What is clear is that there is a reactionary offensive taking place in the USA which is emboldening the extreme right worldwide. We see the rise of the Front National in France and Geert Wilders in Holland, while Turkish President Recep Erdoğan and Israeli Prime Minister “Bibi” Netanyahu are consolidating their power. All are using extreme nationalism and racism to blunt opposition and pursue policies aimed at enriching the oligarchy’s they represent.

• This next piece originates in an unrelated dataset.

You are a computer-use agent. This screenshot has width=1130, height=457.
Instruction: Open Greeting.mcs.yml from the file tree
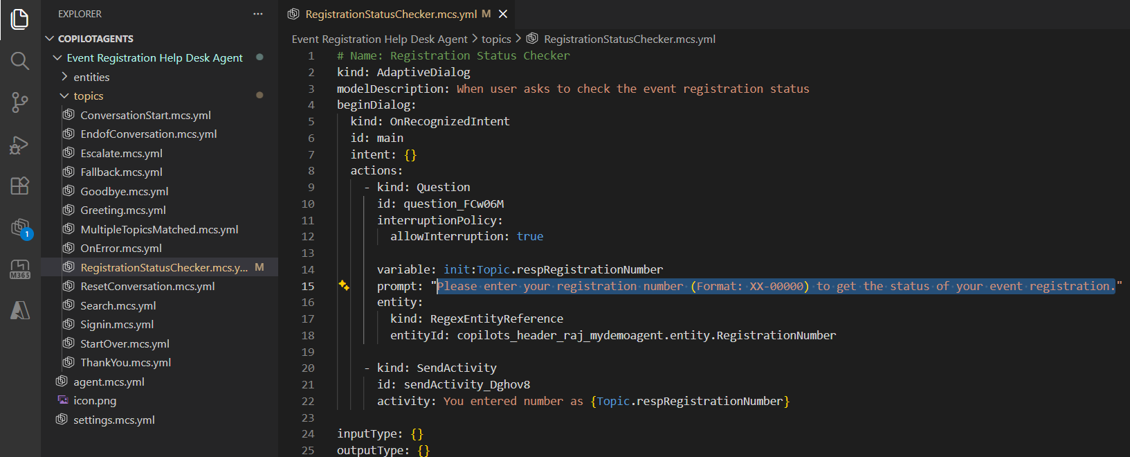click(123, 210)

In particular we need to remember that the main enemy is at home, so let us not forget our own Theresa May who completes the set of reactionary leaders. The present British government’s policies do not differ very much from Trump’s, it is just that May has better manners. He wants to build a wall, she already has the Channel, their anti-immigrant stance is the same, the deportations are the same. May is currently even refusing to recognise the right to stay of EU citizens who have made their lives here perfectly legally. Trump denies the existence of Climate Change and signs off the Dakota access pipeline, while the British government promotes fracking. Trump tries to repeal the Affordable Care Act and May starves the NHS of finance. Both are stoking islamophobia, both are war-mongers – the list of comparisons go on, but essentially it involves the use of nationalist rhetoric to cover economic policies that enrich the already wealthy at the expense of working class living standards.

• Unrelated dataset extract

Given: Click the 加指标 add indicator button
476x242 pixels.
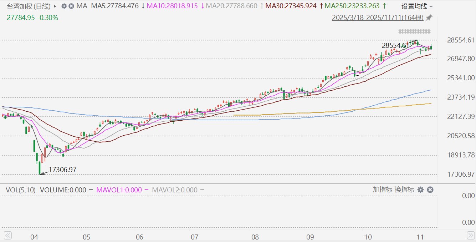Looking at the screenshot, I should tap(383, 190).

But the working class movement can defeat this. Let us take the small example during the last election in Britiain. The Thanet Stand Up to UKIP collective, who campaigned solidly for a year and more before the election, stopped Nigel Farage winning what he thought would be a shoe-in. By campaigning on specific policies that unite the maximum number of people in opposition to the present government’s agenda, we can start to rebuild a movement for socialism. By organising international solidarity with the victims of Trump, Netanyahu and Erdoğan we can strive to make that movement Internationalist rather than National Socialist.